(Aim of the task):
From the entries below, copy exactly the lines from the one that contains "Expand the Split Toning section" through the one that contains "Task: Open the Adobe", both included, and only those.

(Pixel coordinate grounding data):
● ● ● ●

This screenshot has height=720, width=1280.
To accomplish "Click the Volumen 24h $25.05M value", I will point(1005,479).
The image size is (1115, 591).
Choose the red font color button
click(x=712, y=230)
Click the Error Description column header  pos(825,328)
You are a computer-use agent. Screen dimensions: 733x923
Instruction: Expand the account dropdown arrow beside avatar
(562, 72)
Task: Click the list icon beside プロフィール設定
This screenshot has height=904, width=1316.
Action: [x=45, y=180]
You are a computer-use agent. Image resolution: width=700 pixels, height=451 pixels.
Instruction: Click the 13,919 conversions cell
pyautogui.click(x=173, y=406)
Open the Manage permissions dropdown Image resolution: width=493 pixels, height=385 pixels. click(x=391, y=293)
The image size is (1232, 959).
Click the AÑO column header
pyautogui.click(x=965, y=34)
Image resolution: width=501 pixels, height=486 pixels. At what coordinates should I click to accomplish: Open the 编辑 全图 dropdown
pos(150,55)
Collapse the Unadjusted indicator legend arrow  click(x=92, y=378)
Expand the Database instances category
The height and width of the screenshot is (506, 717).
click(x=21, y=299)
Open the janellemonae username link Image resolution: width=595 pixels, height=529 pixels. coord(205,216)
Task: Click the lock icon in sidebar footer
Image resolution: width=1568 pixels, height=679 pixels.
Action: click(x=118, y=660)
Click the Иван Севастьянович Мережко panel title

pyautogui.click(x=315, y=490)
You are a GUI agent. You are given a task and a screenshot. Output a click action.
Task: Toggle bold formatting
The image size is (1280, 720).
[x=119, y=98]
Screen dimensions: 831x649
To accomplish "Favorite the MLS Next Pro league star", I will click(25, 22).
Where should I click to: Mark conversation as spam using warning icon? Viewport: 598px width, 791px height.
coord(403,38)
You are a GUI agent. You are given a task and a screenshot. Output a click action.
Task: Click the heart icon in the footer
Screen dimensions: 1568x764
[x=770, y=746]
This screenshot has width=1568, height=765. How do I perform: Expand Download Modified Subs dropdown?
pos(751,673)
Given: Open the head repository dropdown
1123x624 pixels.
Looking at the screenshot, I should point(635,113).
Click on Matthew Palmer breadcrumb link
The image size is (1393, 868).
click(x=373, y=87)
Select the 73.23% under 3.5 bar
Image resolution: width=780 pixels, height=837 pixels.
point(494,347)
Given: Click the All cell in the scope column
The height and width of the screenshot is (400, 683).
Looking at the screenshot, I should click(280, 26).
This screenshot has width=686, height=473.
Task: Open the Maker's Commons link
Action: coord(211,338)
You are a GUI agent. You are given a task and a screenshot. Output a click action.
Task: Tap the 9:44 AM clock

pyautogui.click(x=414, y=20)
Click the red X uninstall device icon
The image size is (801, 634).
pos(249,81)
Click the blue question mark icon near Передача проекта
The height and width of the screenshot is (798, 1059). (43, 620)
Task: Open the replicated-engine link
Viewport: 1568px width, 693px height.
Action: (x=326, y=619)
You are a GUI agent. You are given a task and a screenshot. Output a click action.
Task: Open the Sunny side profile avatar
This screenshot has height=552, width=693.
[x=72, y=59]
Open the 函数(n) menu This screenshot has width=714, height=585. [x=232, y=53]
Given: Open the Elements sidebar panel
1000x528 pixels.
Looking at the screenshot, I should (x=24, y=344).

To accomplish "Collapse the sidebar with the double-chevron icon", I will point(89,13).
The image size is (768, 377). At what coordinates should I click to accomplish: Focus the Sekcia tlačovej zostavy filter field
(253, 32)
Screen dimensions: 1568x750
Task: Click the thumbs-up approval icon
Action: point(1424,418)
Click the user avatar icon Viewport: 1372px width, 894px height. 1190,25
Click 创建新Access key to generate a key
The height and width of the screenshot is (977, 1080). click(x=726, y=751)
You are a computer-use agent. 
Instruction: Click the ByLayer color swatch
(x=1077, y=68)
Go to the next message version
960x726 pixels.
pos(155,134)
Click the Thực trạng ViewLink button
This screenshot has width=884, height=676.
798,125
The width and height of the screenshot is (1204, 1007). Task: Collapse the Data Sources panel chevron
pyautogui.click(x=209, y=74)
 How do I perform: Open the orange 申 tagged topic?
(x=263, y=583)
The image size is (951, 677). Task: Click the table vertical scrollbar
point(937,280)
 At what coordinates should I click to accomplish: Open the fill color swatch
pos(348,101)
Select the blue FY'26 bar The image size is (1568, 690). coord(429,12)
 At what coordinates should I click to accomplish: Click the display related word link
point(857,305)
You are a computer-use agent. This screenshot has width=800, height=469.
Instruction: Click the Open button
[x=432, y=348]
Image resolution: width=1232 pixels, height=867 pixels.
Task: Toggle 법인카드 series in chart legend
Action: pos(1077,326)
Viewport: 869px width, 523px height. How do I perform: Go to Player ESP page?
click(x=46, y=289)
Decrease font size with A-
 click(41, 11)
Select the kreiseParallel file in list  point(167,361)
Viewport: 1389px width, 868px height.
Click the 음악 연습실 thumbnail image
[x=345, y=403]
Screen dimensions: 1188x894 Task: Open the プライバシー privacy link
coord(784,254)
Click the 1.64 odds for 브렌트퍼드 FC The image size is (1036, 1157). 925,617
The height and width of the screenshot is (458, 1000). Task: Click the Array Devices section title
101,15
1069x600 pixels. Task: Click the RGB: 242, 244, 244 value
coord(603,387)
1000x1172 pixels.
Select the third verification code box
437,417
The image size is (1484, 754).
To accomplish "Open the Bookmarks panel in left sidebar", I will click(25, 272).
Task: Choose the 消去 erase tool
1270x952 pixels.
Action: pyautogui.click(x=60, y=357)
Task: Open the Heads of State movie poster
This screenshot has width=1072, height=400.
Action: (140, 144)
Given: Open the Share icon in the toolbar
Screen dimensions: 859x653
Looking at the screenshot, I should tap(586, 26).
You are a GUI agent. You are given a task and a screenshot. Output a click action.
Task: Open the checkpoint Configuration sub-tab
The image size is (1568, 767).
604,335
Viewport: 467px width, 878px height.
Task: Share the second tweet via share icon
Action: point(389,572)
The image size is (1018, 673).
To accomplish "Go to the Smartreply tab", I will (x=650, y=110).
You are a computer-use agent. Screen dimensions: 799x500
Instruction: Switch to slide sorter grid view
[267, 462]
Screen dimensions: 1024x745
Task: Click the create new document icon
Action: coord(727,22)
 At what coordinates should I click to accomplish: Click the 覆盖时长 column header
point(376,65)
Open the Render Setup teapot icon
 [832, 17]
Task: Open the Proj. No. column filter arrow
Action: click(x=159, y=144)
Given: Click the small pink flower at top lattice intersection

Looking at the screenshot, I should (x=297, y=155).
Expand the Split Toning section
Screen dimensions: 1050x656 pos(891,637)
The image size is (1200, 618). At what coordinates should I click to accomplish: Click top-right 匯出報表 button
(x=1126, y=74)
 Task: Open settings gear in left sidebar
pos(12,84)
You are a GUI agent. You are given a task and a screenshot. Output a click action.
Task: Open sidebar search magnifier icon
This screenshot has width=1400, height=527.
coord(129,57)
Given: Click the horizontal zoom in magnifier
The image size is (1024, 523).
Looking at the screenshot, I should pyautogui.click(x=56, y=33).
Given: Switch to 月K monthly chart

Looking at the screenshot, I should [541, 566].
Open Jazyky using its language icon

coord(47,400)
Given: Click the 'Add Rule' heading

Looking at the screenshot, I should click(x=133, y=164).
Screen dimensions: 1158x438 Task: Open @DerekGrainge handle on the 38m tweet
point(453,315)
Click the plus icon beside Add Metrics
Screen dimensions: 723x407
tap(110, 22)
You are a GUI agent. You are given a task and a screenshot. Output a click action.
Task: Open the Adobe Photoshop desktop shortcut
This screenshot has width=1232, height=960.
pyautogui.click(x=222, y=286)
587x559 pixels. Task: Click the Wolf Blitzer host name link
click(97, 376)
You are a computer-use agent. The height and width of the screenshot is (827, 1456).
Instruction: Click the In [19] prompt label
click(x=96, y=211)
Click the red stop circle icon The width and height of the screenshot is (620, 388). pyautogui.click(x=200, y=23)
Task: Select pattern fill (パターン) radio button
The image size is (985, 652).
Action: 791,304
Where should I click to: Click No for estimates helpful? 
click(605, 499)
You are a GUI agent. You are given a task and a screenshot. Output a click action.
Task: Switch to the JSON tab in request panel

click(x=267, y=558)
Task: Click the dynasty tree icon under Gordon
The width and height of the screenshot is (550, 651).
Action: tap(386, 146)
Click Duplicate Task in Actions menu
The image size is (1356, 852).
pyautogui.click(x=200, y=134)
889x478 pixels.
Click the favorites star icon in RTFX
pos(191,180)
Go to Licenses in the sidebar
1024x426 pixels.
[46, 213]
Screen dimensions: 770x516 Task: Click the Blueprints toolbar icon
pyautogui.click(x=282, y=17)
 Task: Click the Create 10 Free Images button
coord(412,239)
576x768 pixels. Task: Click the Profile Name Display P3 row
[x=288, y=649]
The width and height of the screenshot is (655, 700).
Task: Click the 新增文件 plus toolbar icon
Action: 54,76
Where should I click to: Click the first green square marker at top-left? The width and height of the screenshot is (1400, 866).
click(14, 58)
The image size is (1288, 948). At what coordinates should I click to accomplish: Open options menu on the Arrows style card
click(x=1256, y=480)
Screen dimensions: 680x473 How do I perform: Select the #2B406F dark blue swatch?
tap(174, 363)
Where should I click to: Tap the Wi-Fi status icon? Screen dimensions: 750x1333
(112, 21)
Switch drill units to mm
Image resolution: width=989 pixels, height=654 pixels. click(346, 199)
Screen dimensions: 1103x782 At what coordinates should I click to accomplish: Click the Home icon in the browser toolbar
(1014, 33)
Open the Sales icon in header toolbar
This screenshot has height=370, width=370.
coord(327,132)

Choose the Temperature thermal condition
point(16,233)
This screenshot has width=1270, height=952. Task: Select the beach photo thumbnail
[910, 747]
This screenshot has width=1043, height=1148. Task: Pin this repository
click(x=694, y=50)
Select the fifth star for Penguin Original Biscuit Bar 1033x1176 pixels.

● ● ● ●

(Result):
Expand the Split Toning section
Screen dimensions: 1050x656 pos(891,637)
The image size is (1200, 618). At what coordinates should I click to accomplish: Click top-right 匯出報表 button
(x=1126, y=74)
 Task: Open settings gear in left sidebar
pos(12,84)
You are a GUI agent. You are given a task and a screenshot. Output a click action.
Task: Open sidebar search magnifier icon
This screenshot has width=1400, height=527.
coord(129,57)
Given: Click the horizontal zoom in magnifier
The image size is (1024, 523).
Looking at the screenshot, I should pyautogui.click(x=56, y=33).
Given: Switch to 月K monthly chart

Looking at the screenshot, I should [541, 566].
Open Jazyky using its language icon

coord(47,400)
Given: Click the 'Add Rule' heading

Looking at the screenshot, I should click(x=133, y=164).
Screen dimensions: 1158x438 Task: Open @DerekGrainge handle on the 38m tweet
point(453,315)
Click the plus icon beside Add Metrics
Screen dimensions: 723x407
tap(110, 22)
You are a GUI agent. You are given a task and a screenshot. Output a click action.
Task: Open the Adobe Photoshop desktop shortcut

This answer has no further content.